**Reading passage**
·····
Conservative pundit Eddie Anderson spoke against the resolution. The previous night at a County Commission meeting, according to the Reno Gazette-Journal, Anderson had “shouted” that peace resolution supporters were “cowards.” Now he seemed to take a more politick approach. “I don’t support war,” he said. “I saw the ravages of war. Today I salute those people who are willing to take to the streets to protest.” He spoke of his past as a civil-rights activist. He said we needed to support our president in the war effort.

In the hallway, Anderson’s tact evaporated as, out of the blue, he rushed at a reporter, denouncing the leftist bosses who run the local newsweekly. Later, Councilwoman Toni Harsh commented, mistakenly, that the same RN&R reporter had spoken in favor of the peace resolution during the public-comment period.

In her latest book, writer Joan Didion remarks on America’s “fixed ideas” since 9/11, a cultural unwillingness or inability to form complex thoughts on complex issues. New York Times associate editor Frank Rich seconds Didion’s observation that free political dialogue has been discouraged. Locally, District Attorney Dick Gammick has questioned “what [the peace demonstrators] are thinking.” Nationally, some have interpreted remarks by President Bush as questioning the patriotism of peace demonstrators. Civil libertarians worry that an “us-versus-them” perception has curtailed a citizen’s right to free and open dissent.

Nothing that happened during the council meeting alleviated these fears.

It was impossible for council to adopt or reject the resolution, since it wasn’t actually on the agenda. Nonetheless, when citizens rise to speak passionately on a single issue, it can generally be expected that elected officials will have something to say. In this instance, however, only Jessica Sferrazza spoke, saying that the city didn’t have appropriate information to advise the federal government and that “it may be a disservice to the public to take a position either way.”

According to Axelrod, Sferrazza said privately that if the city were going to pass a resolution, it would pass one in support of war.

Still, if council had a pro-war resolution before it, would Axelrod be so keen to have the body voice an opinion? “I would support public debate on the issue,” she said.

It’s the proper role of city government to take a position on war, she argued, which is ultimately a domestic issue. Cities including Austin, Santa Fe and Seattle appear to agree with her.

According to a recent KTVN Channel 2 survey during a 5:30 p.m. news broadcast, 94 percent of Reno-area respondents opposed the peace resolution.
·····
**Stated problem 1**
Extract from the peace resolution article, verbatim, the passage from "Still, if council" up to and including "the peace resolution.".
**Stated problem 2**
Please repeat the records from the start up to and including the line with "Viewport: 488px width, 391px height. (275, 191)", requests and all. Multiply every coordinate in the answers by 0.45 and round each result to a whole number, with halves rounded up. Give only those lines.
The records have no connection to the peace resolution article.
·····
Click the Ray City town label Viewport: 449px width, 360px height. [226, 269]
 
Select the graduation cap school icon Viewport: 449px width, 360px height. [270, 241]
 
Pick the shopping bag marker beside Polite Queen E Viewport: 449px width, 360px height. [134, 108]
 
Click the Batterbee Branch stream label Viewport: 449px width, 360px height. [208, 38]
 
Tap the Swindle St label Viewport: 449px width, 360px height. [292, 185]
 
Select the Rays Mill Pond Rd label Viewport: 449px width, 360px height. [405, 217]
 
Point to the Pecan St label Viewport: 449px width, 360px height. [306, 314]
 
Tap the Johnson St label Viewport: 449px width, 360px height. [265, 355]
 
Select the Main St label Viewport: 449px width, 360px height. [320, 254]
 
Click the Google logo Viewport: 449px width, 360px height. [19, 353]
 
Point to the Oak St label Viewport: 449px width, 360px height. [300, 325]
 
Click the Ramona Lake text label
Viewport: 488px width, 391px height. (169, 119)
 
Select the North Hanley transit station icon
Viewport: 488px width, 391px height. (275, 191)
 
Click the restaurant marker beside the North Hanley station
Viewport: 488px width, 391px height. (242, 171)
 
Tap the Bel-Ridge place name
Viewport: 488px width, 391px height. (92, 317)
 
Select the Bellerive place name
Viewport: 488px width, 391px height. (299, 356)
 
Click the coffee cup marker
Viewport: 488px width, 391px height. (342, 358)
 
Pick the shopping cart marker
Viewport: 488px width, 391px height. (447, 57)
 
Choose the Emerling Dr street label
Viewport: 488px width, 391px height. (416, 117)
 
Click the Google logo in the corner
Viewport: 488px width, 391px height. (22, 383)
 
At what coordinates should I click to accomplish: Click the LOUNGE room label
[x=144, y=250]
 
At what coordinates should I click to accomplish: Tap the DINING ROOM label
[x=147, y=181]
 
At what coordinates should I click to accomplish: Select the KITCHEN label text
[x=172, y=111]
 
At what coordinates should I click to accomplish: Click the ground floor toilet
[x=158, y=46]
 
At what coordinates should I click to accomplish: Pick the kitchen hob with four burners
·····
**Task result 1**
Still, if council had a pro-war resolution before it, would Axelrod be so keen to have the body voice an opinion? “I would support public debate on the issue,” she said.

It’s the proper role of city government to take a position on war, she argued, which is ultimately a domestic issue. Cities including Austin, Santa Fe and Seattle appear to agree with her.

According to a recent KTVN Channel 2 survey during a 5:30 p.m. news broadcast, 94 percent of Reno-area respondents opposed the peace resolution.

**Task result 2**
Click the Ray City town label Viewport: 449px width, 360px height. [102, 121]
 
Select the graduation cap school icon Viewport: 449px width, 360px height. [122, 108]
 
Pick the shopping bag marker beside Polite Queen E Viewport: 449px width, 360px height. [60, 49]
 
Click the Batterbee Branch stream label Viewport: 449px width, 360px height. [94, 17]
 
Tap the Swindle St label Viewport: 449px width, 360px height. [131, 83]
 
Select the Rays Mill Pond Rd label Viewport: 449px width, 360px height. [182, 98]
 
Point to the Pecan St label Viewport: 449px width, 360px height. [138, 141]
 
Tap the Johnson St label Viewport: 449px width, 360px height. [119, 160]
 
Select the Main St label Viewport: 449px width, 360px height. [144, 114]
 
Click the Google logo Viewport: 449px width, 360px height. [9, 159]
 
Point to the Oak St label Viewport: 449px width, 360px height. [135, 146]
 
Click the Ramona Lake text label
Viewport: 488px width, 391px height. (76, 54)
 
Select the North Hanley transit station icon
Viewport: 488px width, 391px height. (124, 86)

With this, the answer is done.